One of my favourite tunes. Seemed fitting. Play and read. Tehe.
I’ve always been interested in Cannabis/Weed as a holistic drug, as an alternative to alcohol. I’ve never smoked it, only eaten it.
I always eat too much, because the baked goods are just too damn tasty and my chronic addiction to sugar and my inability to control myself results in some seriously high highs. I’ve had times where I thought I was sun bathing in Africa with giraffe but I was just sitting in my kitchen. Other times I thought my housemate had gone into another universe and I was mad because he’d left the oven on before he left. It’s fun but its dicey. I don’t really want that every time I want to use it you know? Save the hallucinations for the weekend.
But along came Mary Jane’s mellow, chilled out cousin Hempalina. She’s a babe! She’s a MEGA babe.
Now I’m no stranger to a rocky mental health situation. Up. Down. Happy. Sad. Over thinking. Anxious. Worried… blah blah. And here is CBD, come to save the day!
I started ingesting the oil and I did notice a subtle chillness that was sustained throughout the day. I knew it was good when I had a nap, which usually ends up in me waking up feeling immense doom for no reason, but this didn’t happen!
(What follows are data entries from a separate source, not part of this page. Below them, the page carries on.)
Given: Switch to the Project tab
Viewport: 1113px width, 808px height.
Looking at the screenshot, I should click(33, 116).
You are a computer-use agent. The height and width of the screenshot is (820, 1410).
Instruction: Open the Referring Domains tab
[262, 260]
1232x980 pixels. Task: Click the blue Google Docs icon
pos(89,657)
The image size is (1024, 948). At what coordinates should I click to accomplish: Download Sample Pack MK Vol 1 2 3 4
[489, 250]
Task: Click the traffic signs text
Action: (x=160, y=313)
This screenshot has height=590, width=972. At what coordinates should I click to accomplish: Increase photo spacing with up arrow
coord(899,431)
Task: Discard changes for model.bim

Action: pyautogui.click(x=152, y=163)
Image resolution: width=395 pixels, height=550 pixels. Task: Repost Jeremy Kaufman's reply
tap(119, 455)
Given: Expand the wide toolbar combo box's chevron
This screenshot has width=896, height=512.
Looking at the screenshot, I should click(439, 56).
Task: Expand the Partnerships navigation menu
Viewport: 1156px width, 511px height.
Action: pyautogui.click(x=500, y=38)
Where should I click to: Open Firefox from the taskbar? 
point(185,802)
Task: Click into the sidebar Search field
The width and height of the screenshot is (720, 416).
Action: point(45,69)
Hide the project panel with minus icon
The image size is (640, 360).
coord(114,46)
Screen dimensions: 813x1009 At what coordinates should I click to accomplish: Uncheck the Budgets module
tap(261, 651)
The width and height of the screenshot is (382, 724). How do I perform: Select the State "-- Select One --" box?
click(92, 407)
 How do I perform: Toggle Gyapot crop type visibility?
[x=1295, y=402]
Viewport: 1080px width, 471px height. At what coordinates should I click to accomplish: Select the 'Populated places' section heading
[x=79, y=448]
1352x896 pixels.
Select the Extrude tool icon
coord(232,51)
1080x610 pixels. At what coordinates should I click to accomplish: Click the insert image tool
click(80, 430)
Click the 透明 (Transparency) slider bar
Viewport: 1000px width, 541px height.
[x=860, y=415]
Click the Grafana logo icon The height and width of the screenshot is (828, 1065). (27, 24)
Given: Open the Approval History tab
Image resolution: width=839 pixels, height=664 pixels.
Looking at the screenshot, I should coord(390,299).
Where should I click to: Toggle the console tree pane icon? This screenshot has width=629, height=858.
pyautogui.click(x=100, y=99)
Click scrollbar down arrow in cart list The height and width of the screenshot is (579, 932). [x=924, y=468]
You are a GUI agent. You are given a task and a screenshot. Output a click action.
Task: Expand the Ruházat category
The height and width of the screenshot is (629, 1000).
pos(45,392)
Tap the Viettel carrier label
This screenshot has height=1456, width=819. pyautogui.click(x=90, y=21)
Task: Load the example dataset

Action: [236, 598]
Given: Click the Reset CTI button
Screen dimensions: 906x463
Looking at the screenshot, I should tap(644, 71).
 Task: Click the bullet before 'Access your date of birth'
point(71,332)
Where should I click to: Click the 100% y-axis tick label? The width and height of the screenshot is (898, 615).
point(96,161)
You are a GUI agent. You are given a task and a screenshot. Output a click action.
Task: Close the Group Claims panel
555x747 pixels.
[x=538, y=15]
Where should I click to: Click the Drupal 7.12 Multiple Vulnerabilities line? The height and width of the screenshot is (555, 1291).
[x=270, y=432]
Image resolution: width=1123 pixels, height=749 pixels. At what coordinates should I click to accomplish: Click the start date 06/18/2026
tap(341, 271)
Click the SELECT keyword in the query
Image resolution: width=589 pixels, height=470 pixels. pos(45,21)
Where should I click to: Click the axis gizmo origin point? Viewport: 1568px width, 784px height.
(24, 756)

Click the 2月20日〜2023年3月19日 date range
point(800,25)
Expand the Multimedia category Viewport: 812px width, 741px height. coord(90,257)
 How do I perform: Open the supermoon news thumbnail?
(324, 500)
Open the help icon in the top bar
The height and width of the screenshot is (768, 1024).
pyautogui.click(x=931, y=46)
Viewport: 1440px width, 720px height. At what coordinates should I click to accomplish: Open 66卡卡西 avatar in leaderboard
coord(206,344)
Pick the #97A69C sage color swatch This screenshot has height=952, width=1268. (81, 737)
But vaping the flower is the best in terms of bio-availability according to the Googles. And dang I think it might be right! A dry herb vaporiser and some CBD flowers and next stop chillville.
I have finally admitted that lockdown during Coronnies is bothering me. I have done another 180 with thee old life plans, pulled out of a masters and about to quit my job because it’s screwed me over for the last time! So as you can imagine things are a little wobbly. So Miss CBD couldn’t have come at a better time – well I mean I sought after her BECAUSE of this time. But it’s more poetic this way.
I’ve been really chilled and relaxed, and there’s no longer a sense of being hyper vigilant and on edge and always thinking what can I do to be productive! I’ve been having the best sleeps ever too! No more laying awake for hours thinking about nonsense.
I highly (get it hehe) recommend CBD to anyone and everyone. I hear it even helps with skin issues as well as mental and physical health on the inside. And that chance of a bad side effect or overdose is near impossible.
Interested to see how I am in a few weeks!